De acordo com o representante, a Abdib tem um estudo que aponta que o Brasil tem hoje 550 projetos prontos para licitação que somam R$ 750 bilhões em investimentos.

“É o maior programa de infraestrutura que se tem hoje [no mundo]”, afirmou. “Devemos chegar a quase R$ 300 bilhões em investimentos neste ano. É um ciclo vigoroso de crescimento.”

Durante o evento, Tadini também procurou responder a ataques que o atual ciclo de infraestrutura recebe.

“Eu vejo hoje bons economistas fazendo críticas ao papel do Estado em relação aos projetos como se fosse ainda o desdobramento dos PAC 1 e 2. Não perceberam o que aconteceu. Hoje nós temos uma estrutura de mitigação de risco público-privado diferente, as análises de viabilidade de desempenho mudou completamente. A estrutura de seguros é mais bem estruturada”, afirmou.

O otimismo foi compartilhado por outros participantes do encontro. André De Angelo, CEO da Acciona Brasil, disse que o Brasil hoje lidera em volume de projetos estruturados.

“Estamos diante de uma oportunidade concreta de modernizar nossa infraestrutura. Não tem outro país com um pipeline tão acessível e bem estruturado.”

O executivo, contudo, defende um aumento substancial no volume de recursos investidos no país. Segundo ele, o Brasil deve fechar 2025 com R$ 280 bilhões em investimentos em infraestrutura, cifra que seria menos da metade necessária para acompanhar o crescimento do PIB (Produto Interno Bruto).

“Esse investimento hoje mal mantém a infraestrutura existente”, disse.

Sobre essa questão, Carlos Piani, CEO da Sabesp, tentou trazer um alento. Pela sua análise, o mundo vive hoje um imbróglio cuja saída pode resultar em aumento da inflação. Em razão disso, investidores globais estão buscando ativos protegidos por inflação, que é uma das naturezas do setor de infraestrutura.
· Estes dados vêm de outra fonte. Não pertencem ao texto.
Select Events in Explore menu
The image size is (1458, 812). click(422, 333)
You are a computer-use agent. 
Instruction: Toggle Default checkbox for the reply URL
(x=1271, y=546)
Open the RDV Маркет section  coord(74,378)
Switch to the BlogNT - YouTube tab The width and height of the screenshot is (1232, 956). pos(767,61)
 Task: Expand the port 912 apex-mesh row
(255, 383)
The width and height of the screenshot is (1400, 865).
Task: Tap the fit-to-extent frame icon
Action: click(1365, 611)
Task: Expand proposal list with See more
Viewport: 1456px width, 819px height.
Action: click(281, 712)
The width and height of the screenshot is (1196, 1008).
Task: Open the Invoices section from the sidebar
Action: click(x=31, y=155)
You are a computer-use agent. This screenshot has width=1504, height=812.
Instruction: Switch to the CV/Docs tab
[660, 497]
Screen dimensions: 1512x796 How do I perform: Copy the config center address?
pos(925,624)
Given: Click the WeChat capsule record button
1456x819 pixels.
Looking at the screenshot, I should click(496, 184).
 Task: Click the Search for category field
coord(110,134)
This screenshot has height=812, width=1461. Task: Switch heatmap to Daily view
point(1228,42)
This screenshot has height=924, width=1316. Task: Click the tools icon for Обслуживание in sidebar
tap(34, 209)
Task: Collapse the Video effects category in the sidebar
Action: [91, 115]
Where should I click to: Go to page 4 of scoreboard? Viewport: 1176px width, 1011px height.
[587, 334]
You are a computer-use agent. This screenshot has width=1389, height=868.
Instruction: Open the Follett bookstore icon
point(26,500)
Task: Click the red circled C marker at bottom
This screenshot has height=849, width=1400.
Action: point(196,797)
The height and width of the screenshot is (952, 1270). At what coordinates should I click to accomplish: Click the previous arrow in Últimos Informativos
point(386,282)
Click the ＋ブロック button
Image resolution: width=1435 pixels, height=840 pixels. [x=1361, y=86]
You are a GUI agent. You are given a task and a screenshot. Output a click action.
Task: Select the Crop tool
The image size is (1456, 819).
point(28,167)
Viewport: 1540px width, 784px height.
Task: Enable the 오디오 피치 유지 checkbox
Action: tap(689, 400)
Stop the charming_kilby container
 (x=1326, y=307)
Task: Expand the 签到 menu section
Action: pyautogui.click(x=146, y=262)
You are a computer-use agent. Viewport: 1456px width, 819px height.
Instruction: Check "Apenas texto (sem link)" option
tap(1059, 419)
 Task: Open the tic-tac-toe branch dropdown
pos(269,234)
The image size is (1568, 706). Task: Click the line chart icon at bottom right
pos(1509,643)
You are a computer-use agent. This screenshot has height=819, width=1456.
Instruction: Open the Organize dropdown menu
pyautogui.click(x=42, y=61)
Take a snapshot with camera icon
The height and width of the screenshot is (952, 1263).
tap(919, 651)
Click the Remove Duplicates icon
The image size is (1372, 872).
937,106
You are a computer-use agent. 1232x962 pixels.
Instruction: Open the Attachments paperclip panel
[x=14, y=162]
“É uma conjuntura muito propícia para a gente destravar alguns investimentos. Claro que os juros estão um pouco mais altos. Mas eu acho que esse ciclo econômico vai permitir ter muito interesse para ativos com ‘duration’, quer dizer, prazos mais longos e protegidos por inflação”, afirmou.

Visão semelhante foi compartilhada por Marco Aurélio Barcelos, presidente da ABCR (Associação Brasileira de Concessionárias de Rodovias). Para ele, o setor de infraestrutura brasileiro vive hoje seu melhor momento, o que deve se transformar em uma janela para fazer mais negócios.

Barcelos lembrou que o Brasil hoje possui a segunda maior malha rodoviária concedida do mundo, atrás apenas da China, que opera com um modelo estatal. Segundo ele, a expectativa é de que o setor de rodovias dobre de tamanho nos próximos anos.

“O mercado que mais vai atrair oportunidades é o Brasil. O mesmo ocorre com o saneamento”, disse. “Nós precisamos reconhecer o momento que vivemos hoje, de entusiasmo.”

Mas apesar do otimismo, membros do setor também levantaram desafios e fizeram críticas a medidas que, segundo eles, podem minar a sustentabilidade do ciclo em curso.

Tadini e Barcelos destacaram mudanças recentes em regras de financiamento. Um dos pontos mais criticados foi a MP (medida provisória) que aumentou a tributação sobre debêntures incentivadas -títulos de dívida usados para captar recursos em infraestrutura.

Editada pelo governo federal, a medida abriu uma crise silenciosa em ministérios do governo Lula (PT) e outra nem tão silenciosa assim com o setor privado.

Proposta pelo Ministério da Fazenda como alternativa à alta do IOF (Imposto de Operações Financeiras), a MP eleva a tributação das empresas sobre os rendimentos obtidos por meio desses títulos de renda fixa, que estão diretamente vinculados à captação de recursos nas áreas de logística, energia, saneamento, mobilidade urbana e telecomunicações.

“Isso beira a irracionalidade”, disse Tadini. “Quem fez isso tem uma visão fiscalista de curtíssimo prazo e não tem noção das consequências disso na retomada do crescimento.”

Barcelos fez coro às críticas e também mencionou os impactos da reforma tributária sobre contratos já em vigor.

“A reforma tributária foi ótima, foi uma conquista, mas ela traz impacto sobre os contratos existentes”, disse. Segundo ele, a lei que regulamentou a reforma prevê reequilíbrio econômico decorrentes do aumento de alíquota e, embora algumas agências reguladoras já estejam nesta corrida pelo reequilíbrio, a realidade no resto do país é diferente.

Na avaliação de Barcelos, focar isso é importante para evitar a destruição do fluxo de caixa das concessionárias.